Nathan Newbury of TheMagicTouch demonstrates how T.One transfer paper offers decorators a new, speedy and cost-effective printing option
Earlier this year, TheMagicTouch (TMT) quietly introduced a new transfer paper, T.One, to its current TMT/Oki white-toner printer users. The customers were alerted to the new transfer paper when TMT sent them each a T-shirt decorated with a T.One print, and the response to this simple piece of marketing was phenomenal, reports the company’s head of technical, Nathan Newbury.
For the uninitiated, T.One is a ‘one-step’ coated paper that is used with the TMT/Oki white-toner printers to apply transfers to light coloured garments, with no residue, no cutting and no weeding. Until now, customers have been using the company’s best-selling paper, TTC; however, as well as transferring the design, this paper can also leave a faint residue where it has been in contact with the T-shirt. This residue may be hard to see – according to Nathan, many people don’t notice it at all – but for those creating T-shirts for premium end users, TTC doesn’t always quite cut it.
For customers aiming for top quality results, there is an alternative option – TMT’s WoW transfer system. This requires a few more steps than the “print it, heat press it, peel it off” TTC paper, and is more expensive, but it produces a first-class, residue-free image. While WoW is primarily aimed at those printing on dark and black garments because of its residue-free status, Nathan reports that many customers were telling the company that they were using WoW on light-coloured garments as well, specifically to avoid those unwanted residue marks.

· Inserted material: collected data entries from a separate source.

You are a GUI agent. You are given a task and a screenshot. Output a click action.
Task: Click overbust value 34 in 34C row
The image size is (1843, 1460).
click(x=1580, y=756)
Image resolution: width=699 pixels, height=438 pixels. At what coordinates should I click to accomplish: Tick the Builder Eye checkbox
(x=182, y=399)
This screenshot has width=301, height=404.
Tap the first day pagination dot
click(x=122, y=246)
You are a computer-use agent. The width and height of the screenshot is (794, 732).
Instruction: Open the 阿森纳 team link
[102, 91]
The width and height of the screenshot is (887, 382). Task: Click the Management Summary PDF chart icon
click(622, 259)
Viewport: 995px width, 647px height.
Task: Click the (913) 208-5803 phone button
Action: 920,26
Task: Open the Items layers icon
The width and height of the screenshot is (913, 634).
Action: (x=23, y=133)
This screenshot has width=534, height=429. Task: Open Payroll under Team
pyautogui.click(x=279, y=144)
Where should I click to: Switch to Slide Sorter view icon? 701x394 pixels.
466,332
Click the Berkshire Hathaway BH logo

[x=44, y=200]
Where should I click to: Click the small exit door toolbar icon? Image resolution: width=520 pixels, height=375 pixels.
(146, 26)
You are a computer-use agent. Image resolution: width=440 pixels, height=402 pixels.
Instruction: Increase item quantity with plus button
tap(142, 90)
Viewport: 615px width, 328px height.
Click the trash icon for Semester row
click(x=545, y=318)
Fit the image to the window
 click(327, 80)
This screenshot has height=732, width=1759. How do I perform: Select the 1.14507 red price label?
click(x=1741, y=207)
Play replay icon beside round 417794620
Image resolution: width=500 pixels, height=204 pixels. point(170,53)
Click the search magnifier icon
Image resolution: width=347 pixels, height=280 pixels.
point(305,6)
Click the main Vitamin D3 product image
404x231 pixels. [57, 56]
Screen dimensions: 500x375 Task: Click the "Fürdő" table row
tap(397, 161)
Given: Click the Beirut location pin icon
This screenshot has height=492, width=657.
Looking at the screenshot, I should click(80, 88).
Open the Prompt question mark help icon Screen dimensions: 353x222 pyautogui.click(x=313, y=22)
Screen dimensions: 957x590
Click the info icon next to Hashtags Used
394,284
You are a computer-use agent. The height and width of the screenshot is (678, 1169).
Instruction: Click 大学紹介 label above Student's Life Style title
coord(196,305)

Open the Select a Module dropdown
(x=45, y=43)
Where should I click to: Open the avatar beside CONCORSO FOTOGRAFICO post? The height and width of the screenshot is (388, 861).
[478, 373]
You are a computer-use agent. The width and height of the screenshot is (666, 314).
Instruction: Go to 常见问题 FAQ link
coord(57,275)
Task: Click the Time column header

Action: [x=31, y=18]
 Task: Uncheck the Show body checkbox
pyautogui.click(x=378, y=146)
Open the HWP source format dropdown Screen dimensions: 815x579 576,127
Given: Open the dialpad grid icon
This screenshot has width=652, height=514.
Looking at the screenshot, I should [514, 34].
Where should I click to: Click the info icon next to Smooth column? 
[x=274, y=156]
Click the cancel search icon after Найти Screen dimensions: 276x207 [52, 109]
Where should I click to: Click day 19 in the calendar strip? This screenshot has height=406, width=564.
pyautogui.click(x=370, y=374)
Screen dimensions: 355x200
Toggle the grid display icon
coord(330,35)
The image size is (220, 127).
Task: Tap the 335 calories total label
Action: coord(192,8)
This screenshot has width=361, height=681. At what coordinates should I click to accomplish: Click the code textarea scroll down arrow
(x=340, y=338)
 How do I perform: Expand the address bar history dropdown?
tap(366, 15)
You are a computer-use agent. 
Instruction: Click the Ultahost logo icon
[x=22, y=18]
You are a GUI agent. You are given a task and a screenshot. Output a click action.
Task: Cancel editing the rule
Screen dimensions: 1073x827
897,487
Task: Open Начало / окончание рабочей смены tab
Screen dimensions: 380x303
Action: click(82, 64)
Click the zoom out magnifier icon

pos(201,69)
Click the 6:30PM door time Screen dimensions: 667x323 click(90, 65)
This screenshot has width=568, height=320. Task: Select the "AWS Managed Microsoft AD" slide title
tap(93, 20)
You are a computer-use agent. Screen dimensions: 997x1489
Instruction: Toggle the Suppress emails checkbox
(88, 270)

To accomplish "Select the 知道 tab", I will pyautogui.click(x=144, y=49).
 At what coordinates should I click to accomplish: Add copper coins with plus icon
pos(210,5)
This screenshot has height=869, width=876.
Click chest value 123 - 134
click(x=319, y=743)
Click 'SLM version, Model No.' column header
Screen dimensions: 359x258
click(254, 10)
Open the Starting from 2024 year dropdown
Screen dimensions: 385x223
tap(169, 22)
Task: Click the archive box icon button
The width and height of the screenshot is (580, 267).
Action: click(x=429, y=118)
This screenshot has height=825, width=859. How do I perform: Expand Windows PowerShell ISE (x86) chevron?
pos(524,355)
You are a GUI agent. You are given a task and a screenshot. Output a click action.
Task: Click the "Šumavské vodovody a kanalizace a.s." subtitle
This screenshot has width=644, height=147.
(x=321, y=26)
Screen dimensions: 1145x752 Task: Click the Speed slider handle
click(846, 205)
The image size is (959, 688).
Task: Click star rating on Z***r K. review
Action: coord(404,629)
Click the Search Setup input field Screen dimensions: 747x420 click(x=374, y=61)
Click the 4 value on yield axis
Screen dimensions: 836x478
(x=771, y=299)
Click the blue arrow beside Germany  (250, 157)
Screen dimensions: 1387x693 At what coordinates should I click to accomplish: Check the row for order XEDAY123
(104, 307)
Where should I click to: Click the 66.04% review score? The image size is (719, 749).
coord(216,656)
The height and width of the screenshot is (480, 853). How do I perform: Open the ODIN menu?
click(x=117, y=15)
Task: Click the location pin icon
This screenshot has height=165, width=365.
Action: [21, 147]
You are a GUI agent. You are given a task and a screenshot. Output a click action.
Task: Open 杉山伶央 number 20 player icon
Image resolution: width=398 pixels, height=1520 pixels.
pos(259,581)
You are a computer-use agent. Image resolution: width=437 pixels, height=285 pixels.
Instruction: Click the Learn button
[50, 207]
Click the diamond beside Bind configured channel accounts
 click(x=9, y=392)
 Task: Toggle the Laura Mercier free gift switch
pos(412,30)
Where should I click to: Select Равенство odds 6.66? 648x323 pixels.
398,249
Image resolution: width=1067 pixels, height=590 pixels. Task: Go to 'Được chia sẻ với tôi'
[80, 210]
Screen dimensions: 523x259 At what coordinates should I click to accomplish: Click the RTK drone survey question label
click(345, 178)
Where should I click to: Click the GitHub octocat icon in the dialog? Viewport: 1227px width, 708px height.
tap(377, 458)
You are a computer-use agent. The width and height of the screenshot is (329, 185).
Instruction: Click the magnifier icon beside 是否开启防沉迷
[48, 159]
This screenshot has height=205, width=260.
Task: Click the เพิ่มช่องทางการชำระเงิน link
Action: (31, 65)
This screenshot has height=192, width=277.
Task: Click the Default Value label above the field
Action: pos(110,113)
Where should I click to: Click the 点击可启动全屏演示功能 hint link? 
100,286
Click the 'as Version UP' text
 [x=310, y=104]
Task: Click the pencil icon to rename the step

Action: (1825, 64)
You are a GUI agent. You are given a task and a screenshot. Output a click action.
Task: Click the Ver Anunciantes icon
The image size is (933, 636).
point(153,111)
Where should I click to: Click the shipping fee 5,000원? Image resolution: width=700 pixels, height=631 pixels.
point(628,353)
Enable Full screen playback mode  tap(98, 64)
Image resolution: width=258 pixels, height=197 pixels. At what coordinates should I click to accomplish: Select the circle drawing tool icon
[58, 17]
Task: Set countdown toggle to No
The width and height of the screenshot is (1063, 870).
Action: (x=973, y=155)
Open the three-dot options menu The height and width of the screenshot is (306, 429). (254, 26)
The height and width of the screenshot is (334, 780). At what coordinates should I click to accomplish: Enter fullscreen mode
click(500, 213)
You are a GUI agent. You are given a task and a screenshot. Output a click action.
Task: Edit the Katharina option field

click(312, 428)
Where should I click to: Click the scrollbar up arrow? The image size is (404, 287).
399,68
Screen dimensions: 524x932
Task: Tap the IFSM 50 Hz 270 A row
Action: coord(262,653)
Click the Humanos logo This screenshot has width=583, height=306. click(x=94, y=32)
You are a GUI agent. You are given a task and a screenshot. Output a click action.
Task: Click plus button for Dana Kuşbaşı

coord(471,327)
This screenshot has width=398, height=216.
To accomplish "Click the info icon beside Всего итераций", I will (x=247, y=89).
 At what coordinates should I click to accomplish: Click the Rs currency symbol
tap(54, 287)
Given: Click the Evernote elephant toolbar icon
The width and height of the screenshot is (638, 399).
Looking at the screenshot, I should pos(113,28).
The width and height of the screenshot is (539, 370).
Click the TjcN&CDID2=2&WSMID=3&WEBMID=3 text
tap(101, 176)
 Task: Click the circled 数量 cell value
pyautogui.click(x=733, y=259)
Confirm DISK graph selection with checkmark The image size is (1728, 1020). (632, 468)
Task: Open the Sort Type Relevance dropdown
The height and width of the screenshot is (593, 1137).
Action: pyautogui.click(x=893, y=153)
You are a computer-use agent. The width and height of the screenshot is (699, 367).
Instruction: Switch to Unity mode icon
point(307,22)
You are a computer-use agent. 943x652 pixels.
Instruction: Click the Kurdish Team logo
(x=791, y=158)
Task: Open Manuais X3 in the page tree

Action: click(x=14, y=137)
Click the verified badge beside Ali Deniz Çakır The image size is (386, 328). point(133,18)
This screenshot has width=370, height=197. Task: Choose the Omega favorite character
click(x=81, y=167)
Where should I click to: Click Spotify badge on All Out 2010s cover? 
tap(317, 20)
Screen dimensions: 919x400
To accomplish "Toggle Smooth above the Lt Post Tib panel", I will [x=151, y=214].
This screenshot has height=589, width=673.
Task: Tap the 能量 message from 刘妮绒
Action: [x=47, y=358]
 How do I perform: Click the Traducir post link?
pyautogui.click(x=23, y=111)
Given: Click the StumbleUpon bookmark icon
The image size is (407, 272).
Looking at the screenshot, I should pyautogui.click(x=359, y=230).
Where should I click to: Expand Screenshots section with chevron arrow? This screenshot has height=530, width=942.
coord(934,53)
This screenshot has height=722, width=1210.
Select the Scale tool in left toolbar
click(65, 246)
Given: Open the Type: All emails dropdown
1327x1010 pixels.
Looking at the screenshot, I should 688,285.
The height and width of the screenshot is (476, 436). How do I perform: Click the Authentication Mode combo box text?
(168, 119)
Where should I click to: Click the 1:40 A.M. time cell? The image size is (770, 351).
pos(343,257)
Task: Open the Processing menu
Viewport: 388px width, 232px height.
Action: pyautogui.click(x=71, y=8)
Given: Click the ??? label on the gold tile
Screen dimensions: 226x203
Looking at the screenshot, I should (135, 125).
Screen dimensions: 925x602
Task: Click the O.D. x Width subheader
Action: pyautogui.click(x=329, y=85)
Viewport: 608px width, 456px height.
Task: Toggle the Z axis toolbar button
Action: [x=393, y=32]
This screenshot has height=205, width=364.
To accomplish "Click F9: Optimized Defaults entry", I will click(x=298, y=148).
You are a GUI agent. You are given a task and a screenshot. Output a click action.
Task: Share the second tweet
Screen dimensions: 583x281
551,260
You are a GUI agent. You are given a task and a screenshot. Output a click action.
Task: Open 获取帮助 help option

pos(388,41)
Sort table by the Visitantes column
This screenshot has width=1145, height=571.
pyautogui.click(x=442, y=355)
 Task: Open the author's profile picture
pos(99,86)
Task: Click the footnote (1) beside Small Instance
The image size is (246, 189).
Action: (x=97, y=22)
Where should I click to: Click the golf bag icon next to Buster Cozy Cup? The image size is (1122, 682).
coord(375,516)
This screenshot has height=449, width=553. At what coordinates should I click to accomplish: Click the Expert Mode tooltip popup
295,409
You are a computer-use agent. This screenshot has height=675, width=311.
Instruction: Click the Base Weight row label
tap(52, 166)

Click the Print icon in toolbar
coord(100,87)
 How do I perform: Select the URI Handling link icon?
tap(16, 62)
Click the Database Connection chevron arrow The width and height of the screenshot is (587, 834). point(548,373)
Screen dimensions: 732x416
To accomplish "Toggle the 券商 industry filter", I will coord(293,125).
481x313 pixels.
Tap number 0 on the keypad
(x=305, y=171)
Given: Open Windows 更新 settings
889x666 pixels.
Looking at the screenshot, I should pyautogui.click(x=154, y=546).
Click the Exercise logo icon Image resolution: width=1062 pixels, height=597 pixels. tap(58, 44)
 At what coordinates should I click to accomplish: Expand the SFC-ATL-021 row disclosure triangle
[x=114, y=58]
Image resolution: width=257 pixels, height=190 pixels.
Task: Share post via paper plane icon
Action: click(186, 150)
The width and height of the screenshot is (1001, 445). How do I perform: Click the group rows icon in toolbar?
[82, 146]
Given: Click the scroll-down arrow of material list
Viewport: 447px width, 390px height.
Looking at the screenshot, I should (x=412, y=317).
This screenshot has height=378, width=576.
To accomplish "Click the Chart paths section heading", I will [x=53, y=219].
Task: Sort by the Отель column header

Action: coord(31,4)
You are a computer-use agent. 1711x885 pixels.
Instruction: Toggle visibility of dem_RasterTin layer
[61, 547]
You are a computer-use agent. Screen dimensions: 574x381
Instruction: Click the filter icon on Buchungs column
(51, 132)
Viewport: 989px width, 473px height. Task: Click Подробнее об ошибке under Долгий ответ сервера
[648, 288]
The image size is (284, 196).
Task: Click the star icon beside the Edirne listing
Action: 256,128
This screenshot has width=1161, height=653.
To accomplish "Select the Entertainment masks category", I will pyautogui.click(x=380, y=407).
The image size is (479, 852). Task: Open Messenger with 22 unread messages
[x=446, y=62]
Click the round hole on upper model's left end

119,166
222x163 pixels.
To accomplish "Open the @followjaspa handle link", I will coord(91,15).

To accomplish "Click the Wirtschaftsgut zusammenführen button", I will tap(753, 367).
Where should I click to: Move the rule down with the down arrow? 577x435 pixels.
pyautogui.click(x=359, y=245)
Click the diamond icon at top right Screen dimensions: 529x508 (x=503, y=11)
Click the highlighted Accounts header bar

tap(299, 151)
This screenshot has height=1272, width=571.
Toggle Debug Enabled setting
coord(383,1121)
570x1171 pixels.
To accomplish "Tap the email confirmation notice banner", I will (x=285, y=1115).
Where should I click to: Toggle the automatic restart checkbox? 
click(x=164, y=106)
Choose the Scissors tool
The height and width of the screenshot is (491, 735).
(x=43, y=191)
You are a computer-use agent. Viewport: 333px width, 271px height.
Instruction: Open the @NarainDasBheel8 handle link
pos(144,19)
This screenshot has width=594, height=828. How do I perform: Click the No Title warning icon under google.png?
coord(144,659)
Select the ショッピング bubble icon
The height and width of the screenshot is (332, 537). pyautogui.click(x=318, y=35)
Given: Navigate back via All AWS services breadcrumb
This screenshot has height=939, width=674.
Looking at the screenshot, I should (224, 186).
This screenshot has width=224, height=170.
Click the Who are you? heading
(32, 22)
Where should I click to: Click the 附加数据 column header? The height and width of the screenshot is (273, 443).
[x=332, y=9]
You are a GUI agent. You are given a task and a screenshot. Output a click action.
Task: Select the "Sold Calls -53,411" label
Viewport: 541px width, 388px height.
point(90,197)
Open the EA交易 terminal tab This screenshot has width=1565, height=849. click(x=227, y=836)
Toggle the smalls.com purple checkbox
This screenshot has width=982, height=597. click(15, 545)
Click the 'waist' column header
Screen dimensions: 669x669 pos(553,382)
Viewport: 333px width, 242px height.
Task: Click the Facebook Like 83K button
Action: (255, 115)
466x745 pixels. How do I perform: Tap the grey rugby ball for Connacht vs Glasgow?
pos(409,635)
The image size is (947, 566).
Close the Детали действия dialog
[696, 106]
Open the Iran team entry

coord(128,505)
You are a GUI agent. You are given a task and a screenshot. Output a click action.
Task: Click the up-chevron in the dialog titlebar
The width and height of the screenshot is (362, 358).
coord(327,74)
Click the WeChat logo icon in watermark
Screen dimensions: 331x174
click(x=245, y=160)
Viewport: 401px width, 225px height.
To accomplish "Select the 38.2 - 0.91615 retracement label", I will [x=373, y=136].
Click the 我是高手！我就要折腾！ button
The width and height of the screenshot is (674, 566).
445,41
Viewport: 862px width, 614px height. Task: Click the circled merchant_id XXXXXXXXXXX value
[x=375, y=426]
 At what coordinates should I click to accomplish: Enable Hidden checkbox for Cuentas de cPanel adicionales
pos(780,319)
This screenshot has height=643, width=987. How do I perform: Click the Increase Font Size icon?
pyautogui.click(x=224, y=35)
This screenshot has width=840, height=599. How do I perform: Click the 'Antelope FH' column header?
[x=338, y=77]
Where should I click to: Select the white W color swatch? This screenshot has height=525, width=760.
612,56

T.One neatly fills this gap in the market by allowing decorators to simply print off the design, heat press it to the shirt then peel it off. “Because it only sticks where the toner is – that is, where the image is – there’s no residue around it,” explains Nathan. “It looks perfect. It’s like the holy grail. It’s what our customers wanted. When we speak to customers using WoW – which is brilliant and a better paper than T.One, no doubt about that, but also more expensive and with more work involved – 50% of the time they’re using it to print on to white and light-coloured shirts because they don’t want to see the residue around the outside. But all of a sudden we’ve given them a solution that’s cheaper, quicker and easier to use. It’s a no brainer.”
While the idea for T.One has been around for nearly ten years, says Nathan, it needed the combination of the right software, the right printer and the right paper for it to become a reality. “What makes it different is the white toner,” explains Nathan. “It only works where there’s toner present, so if you had a gradient, you might get areas where there is only 20% colour. For T.One to work, you need at least 60% coverage. The Space Control software that comes with the TMT/Oki printer adds white in those areas, so it’s not noticeable, but because there is toner in those areas it prints and works perfectly.”
T.One can be used to print on cotton, polyester, denim, polypongee and most performance fabrics. The heat press application temperature can be as low as 140°C, which is great for sensitive fabrics, and the transfer is then sealed using a silicon sheet.
Since the soft launch of T.One, TMT has noted that some treated cottons do not print as well as other fabrics – not just with T.One, but with most types of print, including DTG and screen: the company is working closely with the garment manufacturers on this to produce the ultimate, soft-feel printable garments that will allow printers to realise the full potential of the T.One system.
The perfect foil
Also new is T.Foil, which is applied direct to the printed T.One transfers. “T.Foil will really change the whole world of transfers,” says Nathan. “Again, the idea of foil has been around for a long time, whereby the toner is printed and heat applied to it, so the foil sticks to the toner. We could do that 15 years ago, but the problem was it would wash off because the only way we could do it was by sticking toner straight onto a shirt. When T.One was developed, we thought, ‘Hang on, foil will work on this’. And it does. You print an image in one colour, which our Space Control software does for you, turning it into the correct grey colour. You apply that with T.One to your shirt and then take our T.Foil and place it on top and heat press: it sticks only to the areas printed with T.One. Instead of taking an hour to cut and weed designs, I could take a highly complex design and in 30 seconds it’s done, on the shirt, in foil, finished.”
A key selling point of T.Foil is the fine detail that can be reproduced: this wouldn’t be possible when weeding a design, according to TMT.
The company introduced T.Foil to customers at the end of September in three colours, silver, gold and rainbow, with more shades to come soon, and an official launch scheduled for P&P Live! in February.